OpenPSIPearl is a collaboration between the University of Southampton (UoS), the UK Government, and the Office of Public Sector Information (OPSI) part of The National Archive and leading academic research groups with an interest in the use of UK government administrative datasets in combination with specifically provisioned survey data.

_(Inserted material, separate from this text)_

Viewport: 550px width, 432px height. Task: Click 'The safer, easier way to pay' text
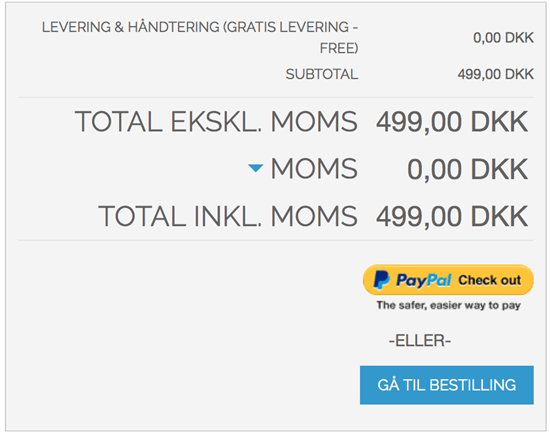pos(449,305)
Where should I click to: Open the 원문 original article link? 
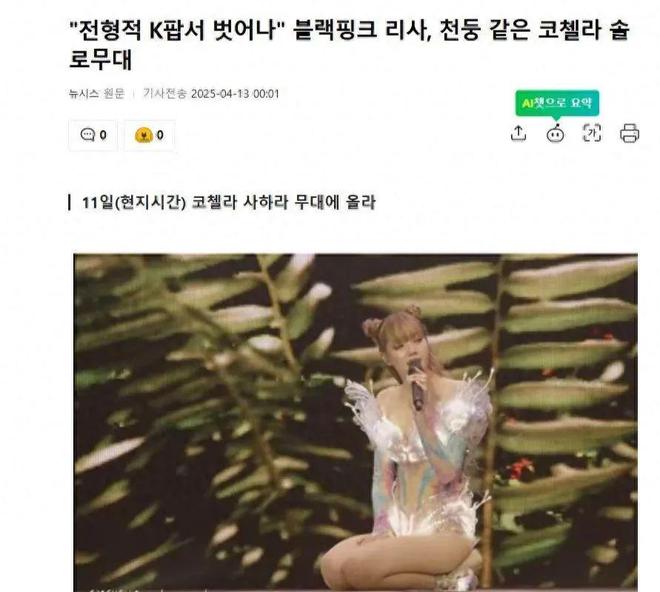(x=114, y=93)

This OpenPSIPearl project will produce three deliverables;

  1. a national scale exemplar of a 'linked data' research challenge to excite the UK research community. It will be grounded in a relevant research policy question of understanding the effect of positive activities and opportunities within the locality of UK schools (content aggregation);
  2. an understanding of how provision of UK government 'linked data' will effect the methods and best practice in research use of administrative data in combination with additional survey data (critique of methods) and;
  3. sustained collaboration via an ongoing articulation on the needs of the UK Research community for, and provision by the Government of non-personl Public Sector Information using the previously JISC Rapid Innovation funded OpenPSIportal (http://www.openpsi.org/).

Video introduction

Please find the 3 minute introduction to the OpenPSIPearl project, from the VRERI Kick-off meeting at: http://vimeo.com/9854591 You can find the presentation in the Downloads section of this site.

Twitter description

Help researchers make best use of UK Government actions to make more data available as linked data on the web.

What end user problems will we look to solve

It is anticipated that using linked administrative data will enhance methods for the analysis of survey data and to develop methods that can overcome problems commonly associated with survey data.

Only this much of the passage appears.